[Lines on where targets appear]
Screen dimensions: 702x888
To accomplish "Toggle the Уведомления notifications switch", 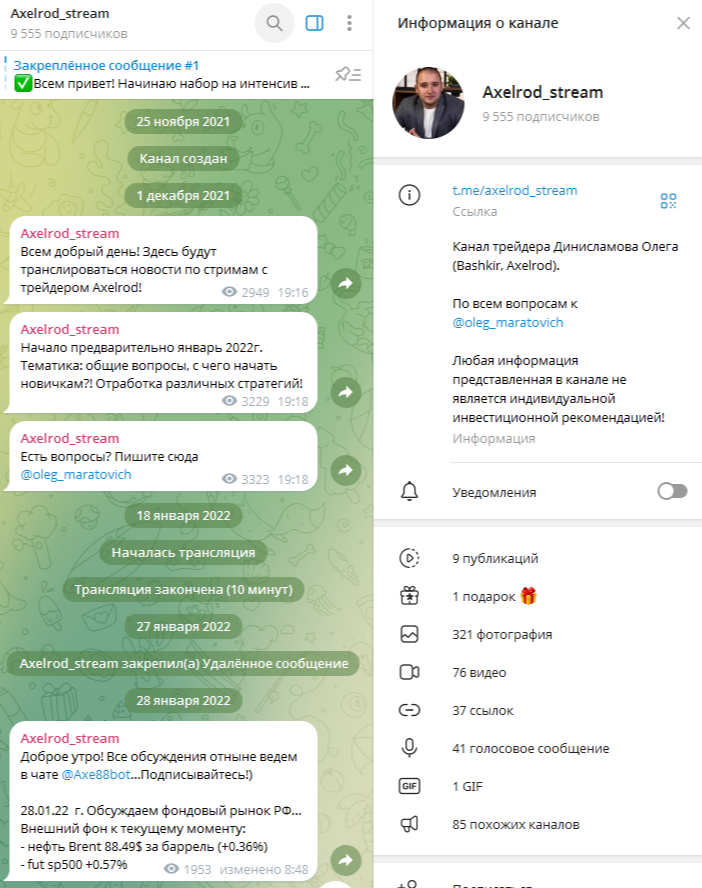I will 672,491.

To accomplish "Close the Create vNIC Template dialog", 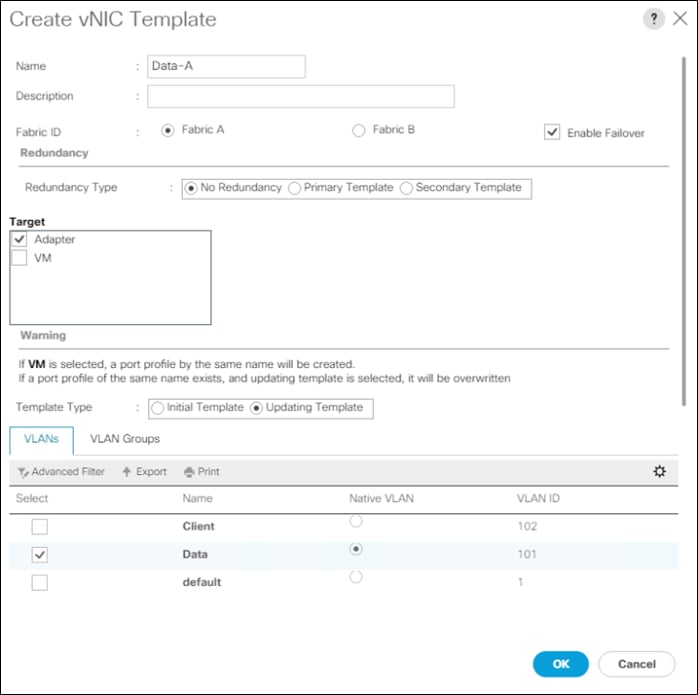I will (680, 19).
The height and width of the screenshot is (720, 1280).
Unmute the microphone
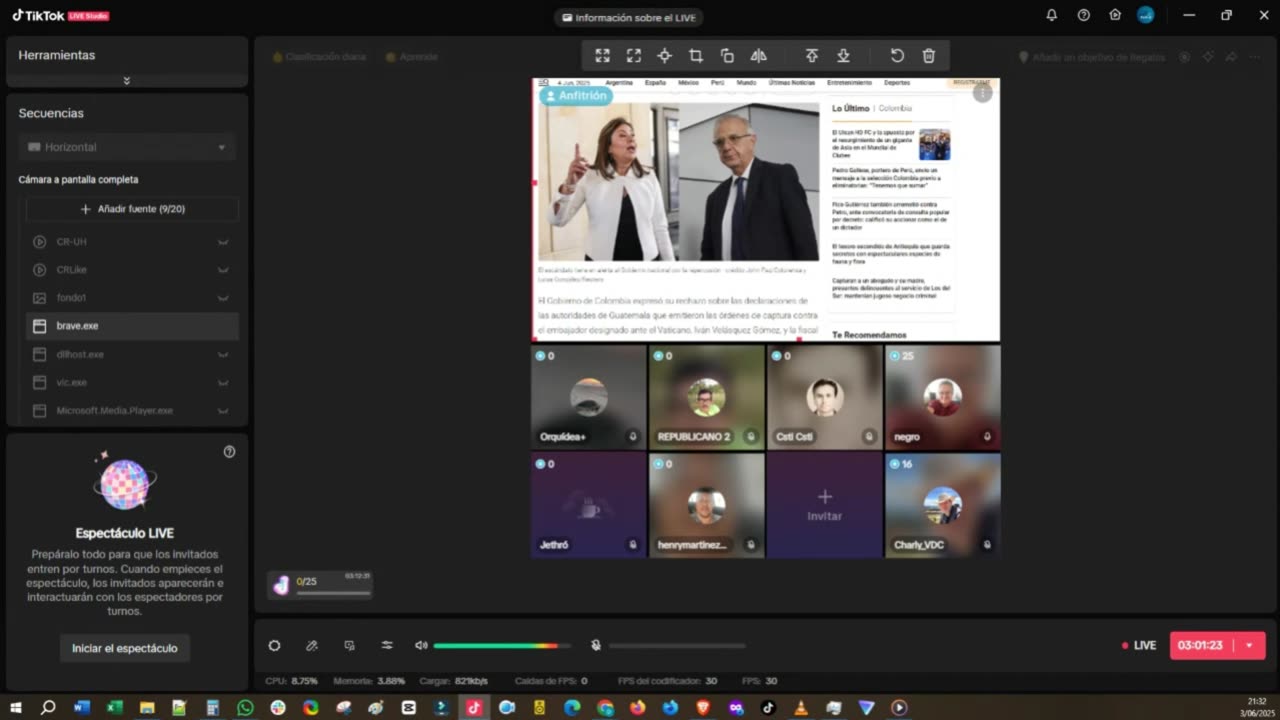[596, 646]
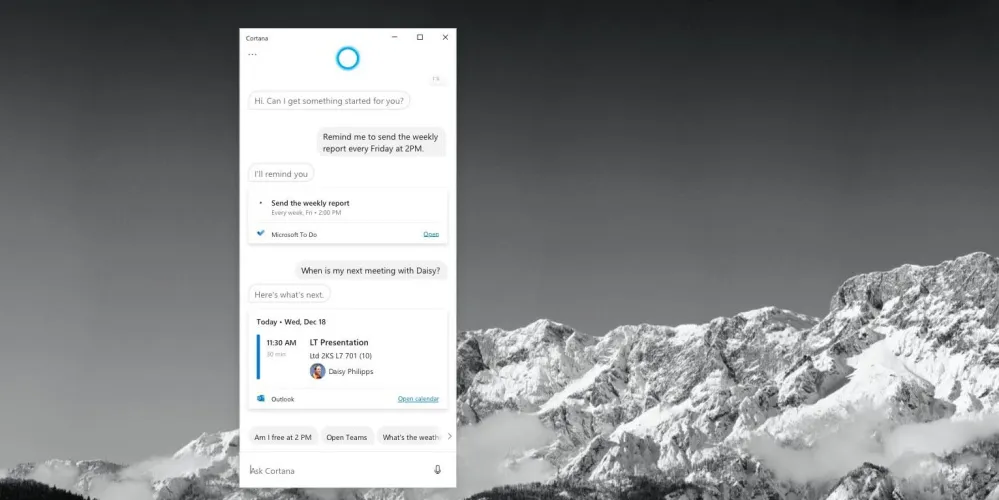Choose the 'Am I free at 2 PM' suggestion
999x500 pixels.
pos(283,437)
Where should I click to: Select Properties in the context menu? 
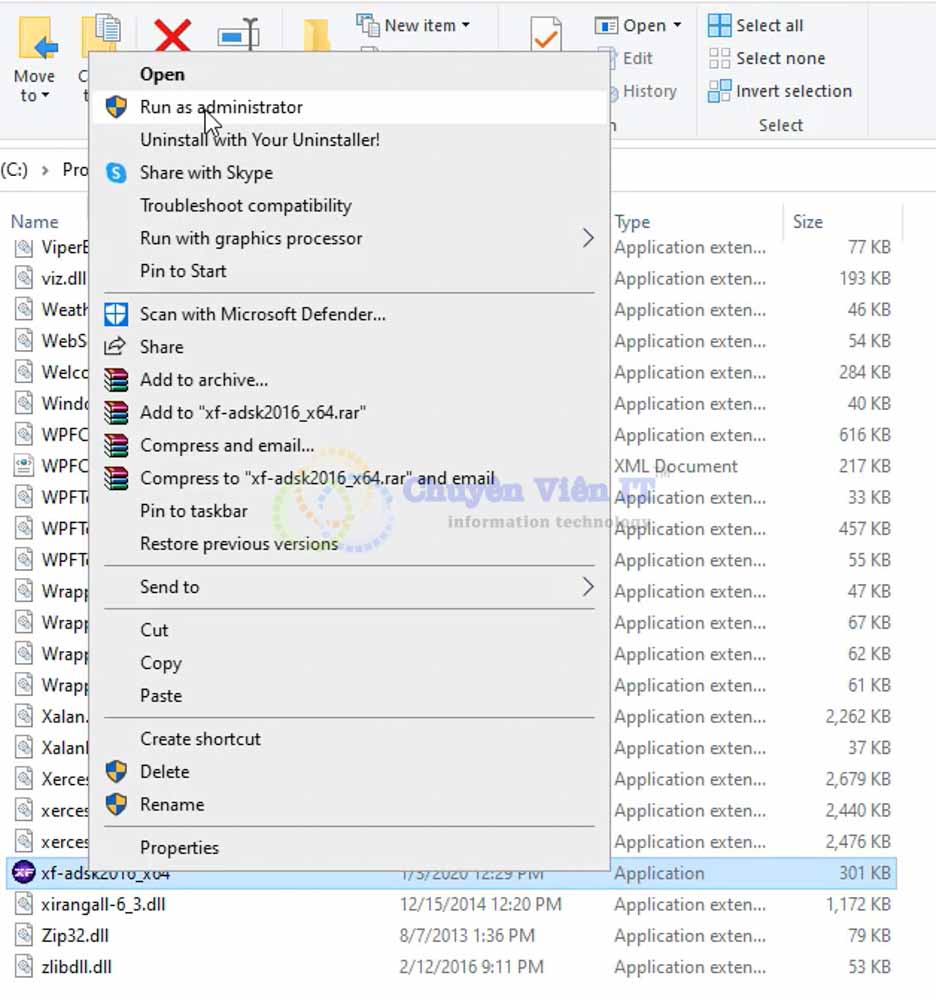[x=179, y=847]
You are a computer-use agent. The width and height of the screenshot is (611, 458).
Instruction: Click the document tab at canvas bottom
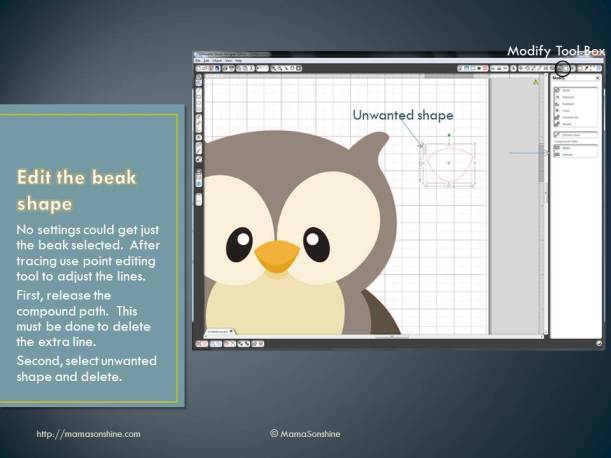[216, 331]
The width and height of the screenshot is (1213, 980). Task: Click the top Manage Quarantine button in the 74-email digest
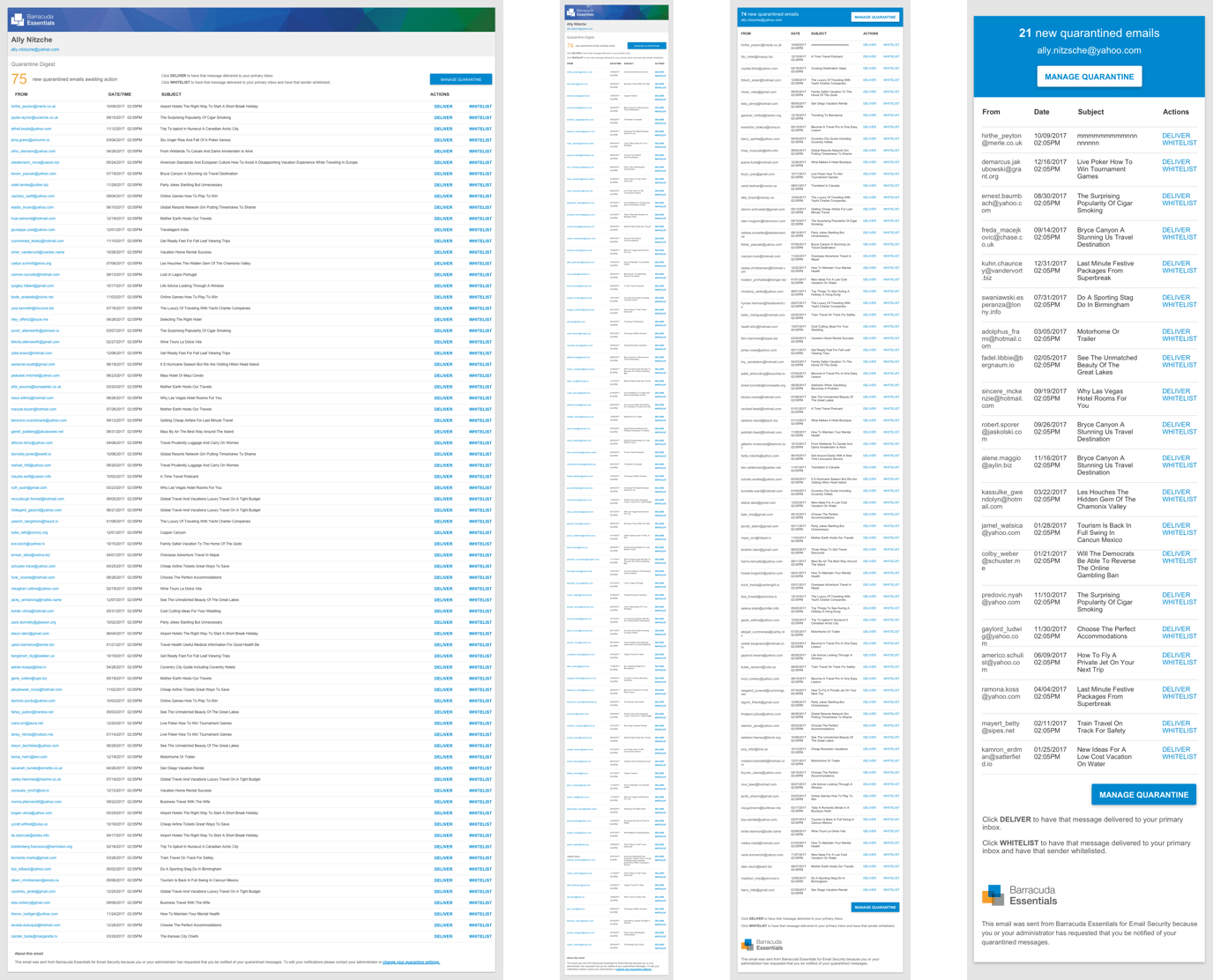point(874,17)
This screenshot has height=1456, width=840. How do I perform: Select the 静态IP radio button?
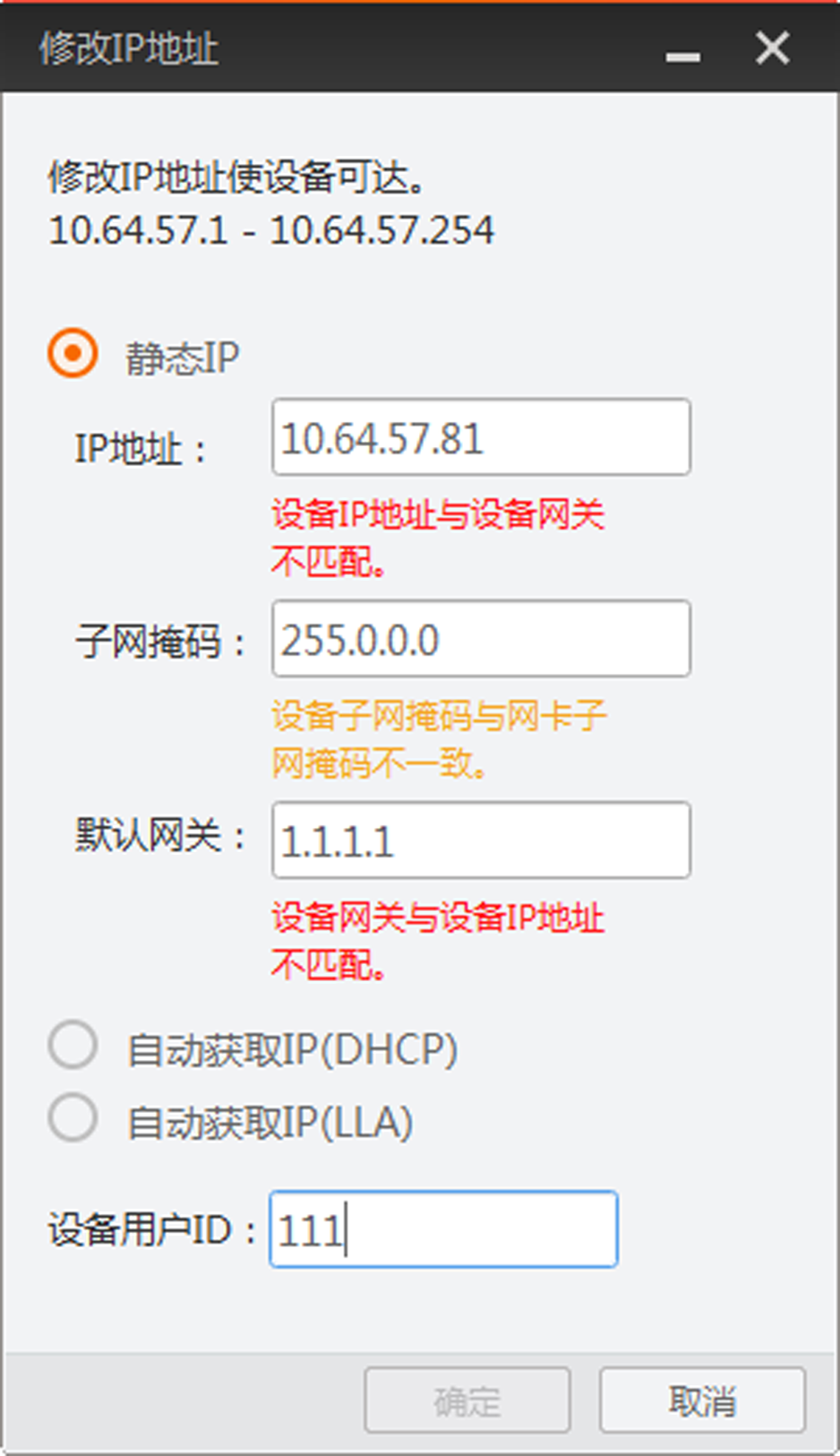point(73,354)
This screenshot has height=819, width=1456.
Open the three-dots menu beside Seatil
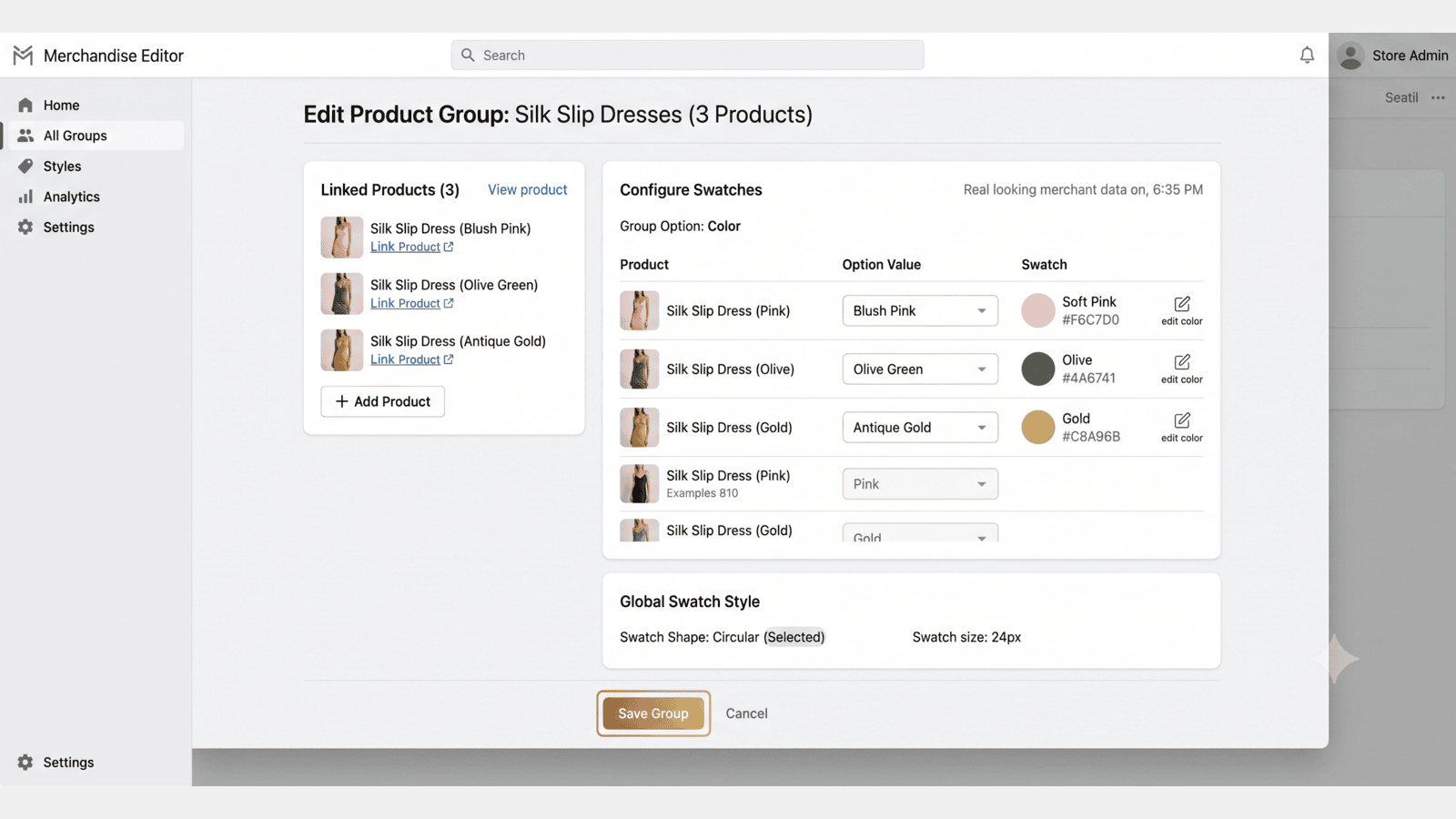pos(1438,97)

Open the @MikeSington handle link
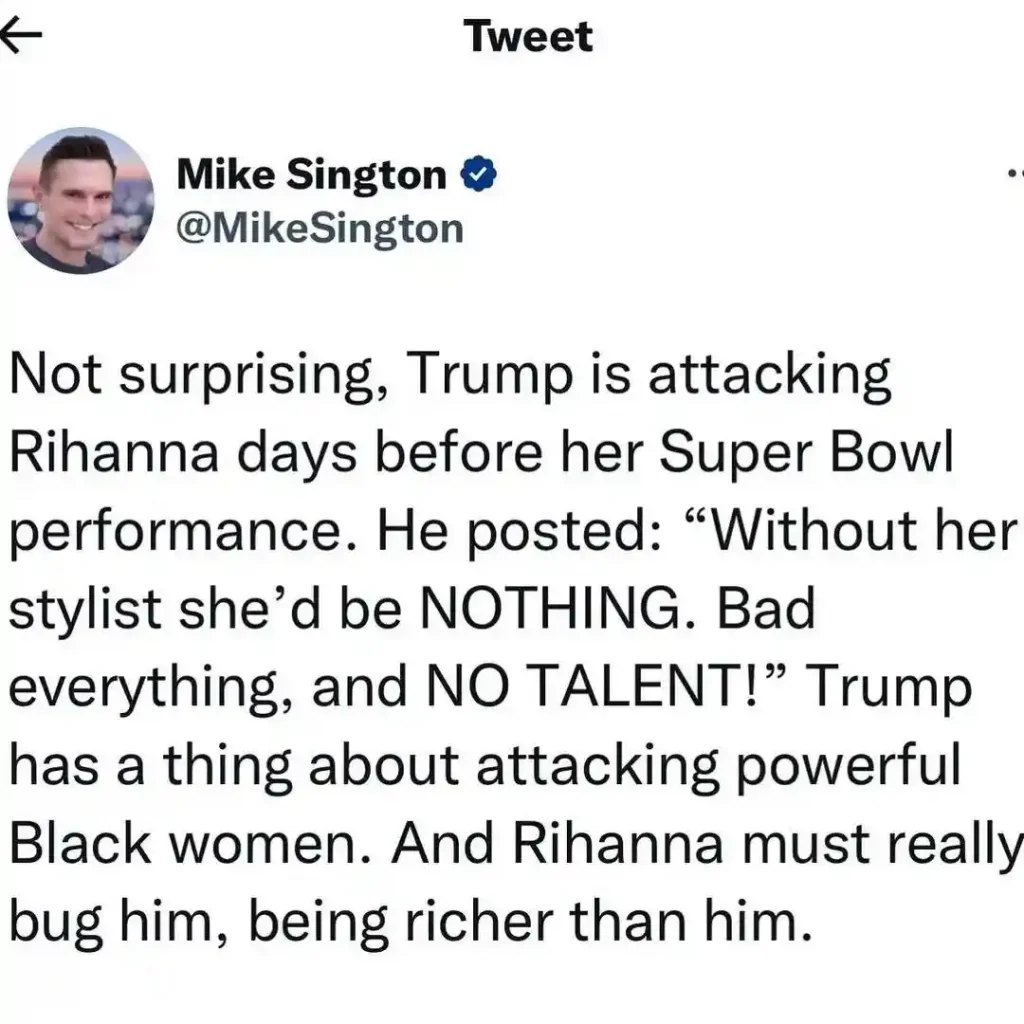click(x=320, y=229)
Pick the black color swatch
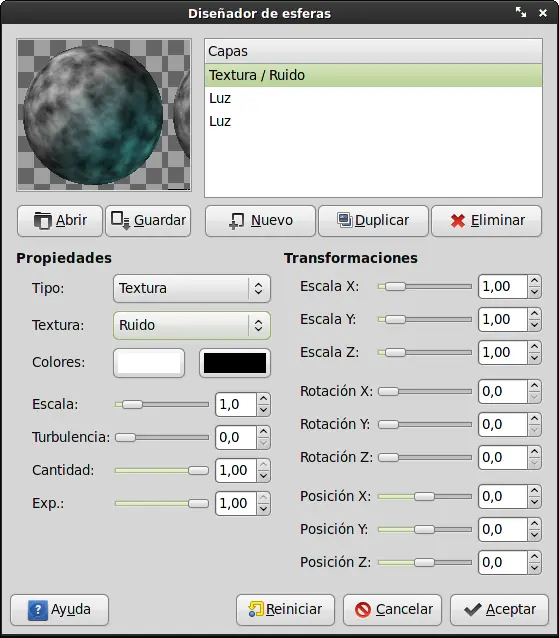The image size is (559, 638). 235,363
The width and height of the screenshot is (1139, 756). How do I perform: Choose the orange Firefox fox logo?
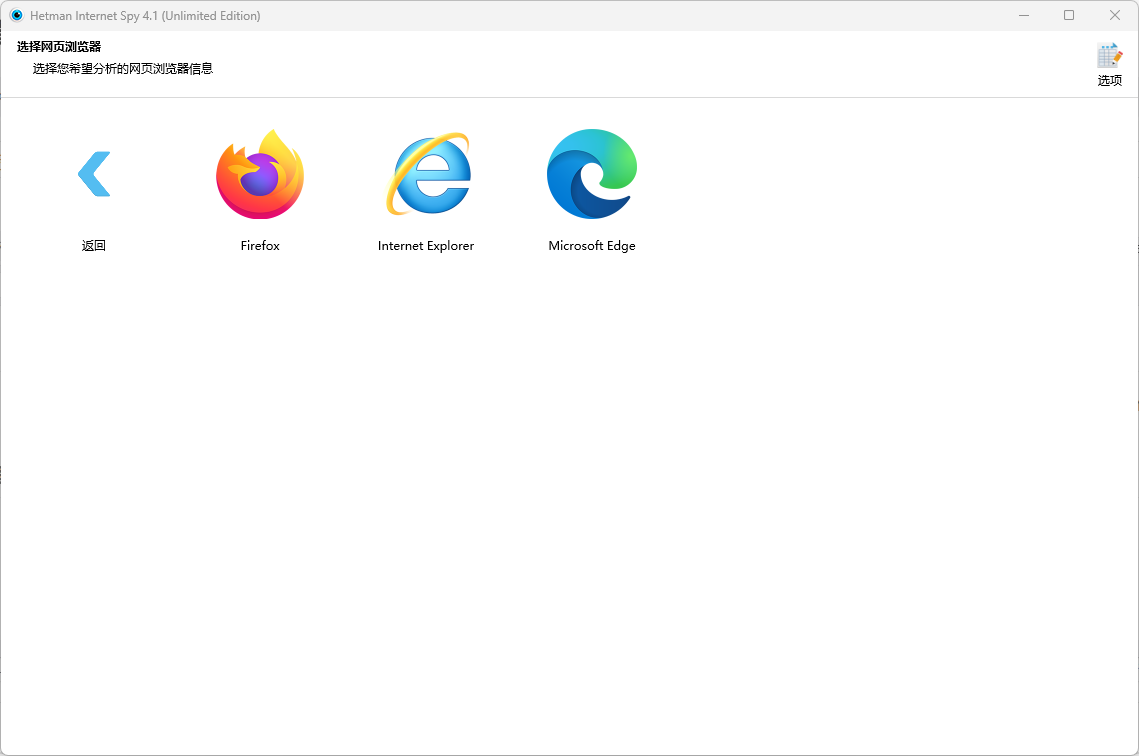point(260,174)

• Task instructions: Update the lines starting at the one that contains "The height and" and ending at the one that contains "pos(1438,97)" by replacing "screenshot" with "screen capture", keeping all else unchanged. Provide only those lines and omit the pictures from the answer.

• The output:
The height and width of the screen capture is (720, 1280).
Unmute the microphone
[596, 646]
Choose the 'Am I free at 2 PM' suggestion
999x500 pixels.
pos(283,437)
Where should I click to: Select Properties in the context menu? 
[x=179, y=847]
You are a computer-use agent. The width and height of the screen capture is (611, 458).
Instruction: Click the document tab at canvas bottom
[216, 331]
The width and height of the screen capture is (1213, 980). Task: Click the top Manage Quarantine button in the 74-email digest
point(874,17)
This screen capture has height=1456, width=840. How do I perform: Select the 静态IP radio button?
point(73,354)
This screen capture has height=819, width=1456.
Open the three-dots menu beside Seatil
pos(1438,97)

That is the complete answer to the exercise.